Large Language Models can help here: they work across a broader range of languages, even though they still have an English-language bias, and their use requires less computational knowledge; however, they may also exhibit harmful biases, have unclear privacy and safety features, and come with concerns about environmental and community impacts, ownership, authorship, reliability, and validity.

Tariq’s work explored the use of these models in the context of Facebook posts during election campaigns across four countries, as well as during the Voice to Parliament campaign in Australia. This requires fine-tuning for these use cases, and the processes for such fine-tuning remain rather unclear at this stage. Key principles here may be to challenge whether very large language models are necessary here, whether languages are appropriately covered, and what models apply in this analysis.

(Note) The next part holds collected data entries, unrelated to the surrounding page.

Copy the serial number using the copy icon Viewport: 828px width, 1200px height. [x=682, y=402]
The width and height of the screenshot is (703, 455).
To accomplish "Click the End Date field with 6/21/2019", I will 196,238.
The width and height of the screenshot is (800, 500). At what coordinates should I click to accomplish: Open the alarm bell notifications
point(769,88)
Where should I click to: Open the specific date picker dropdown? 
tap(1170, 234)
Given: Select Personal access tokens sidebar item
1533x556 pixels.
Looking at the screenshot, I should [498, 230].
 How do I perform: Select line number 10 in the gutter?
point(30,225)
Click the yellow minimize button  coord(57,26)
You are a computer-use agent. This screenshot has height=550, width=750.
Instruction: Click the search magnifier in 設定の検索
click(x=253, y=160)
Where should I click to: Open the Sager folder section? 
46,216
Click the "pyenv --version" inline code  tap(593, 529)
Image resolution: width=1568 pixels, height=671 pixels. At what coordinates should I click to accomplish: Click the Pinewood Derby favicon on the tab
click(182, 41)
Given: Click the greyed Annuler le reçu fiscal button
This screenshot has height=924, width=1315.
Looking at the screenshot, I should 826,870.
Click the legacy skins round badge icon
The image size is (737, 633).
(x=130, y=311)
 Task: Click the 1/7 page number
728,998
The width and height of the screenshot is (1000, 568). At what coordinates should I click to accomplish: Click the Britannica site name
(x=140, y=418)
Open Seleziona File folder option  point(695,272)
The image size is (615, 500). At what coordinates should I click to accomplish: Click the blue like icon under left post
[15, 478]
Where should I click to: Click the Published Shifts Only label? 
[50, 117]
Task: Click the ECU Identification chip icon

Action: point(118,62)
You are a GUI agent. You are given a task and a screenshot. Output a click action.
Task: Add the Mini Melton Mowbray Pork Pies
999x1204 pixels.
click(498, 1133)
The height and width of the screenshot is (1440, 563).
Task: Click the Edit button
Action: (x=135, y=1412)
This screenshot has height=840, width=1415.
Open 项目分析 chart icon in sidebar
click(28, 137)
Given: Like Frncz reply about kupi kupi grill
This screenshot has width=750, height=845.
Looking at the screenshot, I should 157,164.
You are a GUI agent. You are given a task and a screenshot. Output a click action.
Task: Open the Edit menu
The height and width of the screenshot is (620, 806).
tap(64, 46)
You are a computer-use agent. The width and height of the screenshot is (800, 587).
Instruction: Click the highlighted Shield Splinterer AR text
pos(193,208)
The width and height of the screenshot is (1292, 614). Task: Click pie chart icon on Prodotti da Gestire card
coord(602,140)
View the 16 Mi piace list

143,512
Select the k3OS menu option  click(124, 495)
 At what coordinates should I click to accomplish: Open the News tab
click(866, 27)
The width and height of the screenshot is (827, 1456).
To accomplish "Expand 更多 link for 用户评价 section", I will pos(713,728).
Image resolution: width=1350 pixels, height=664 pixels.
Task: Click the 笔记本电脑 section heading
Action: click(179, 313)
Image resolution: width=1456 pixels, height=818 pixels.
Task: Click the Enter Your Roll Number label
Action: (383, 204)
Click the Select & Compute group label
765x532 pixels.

Sometimes it might be best to begin by defining interpretative goals rather than concrete tasks; disagreements both between humans and LLMs, but also amongst human coders themselves should also be recognised. Such work might not always be done best using random samples; the use of purposive samples might be more effective. This should be tested using multiple LLMs at first, narrowing down later towards the best-performing options. All of this should be done through an iterative and reflexive process.

Fine-tuning of models generally leads to better results, this is true also for smaller LLMs other than those offered by OpenAI; in languages like Portuguese, OpenAI models still perform much better than smaller LLMs, however.

It is especially tricky to deal with unclear and ambiguous cases, which humans might classify as showing no clear stance towards a specific group; LLMs might bring further context to the question, and end up making clearer but not always correct selections. But we should also be cautious about always taking human-coded data as the ground truth, especially if we do not also consider potential biases in the composition of the coding team.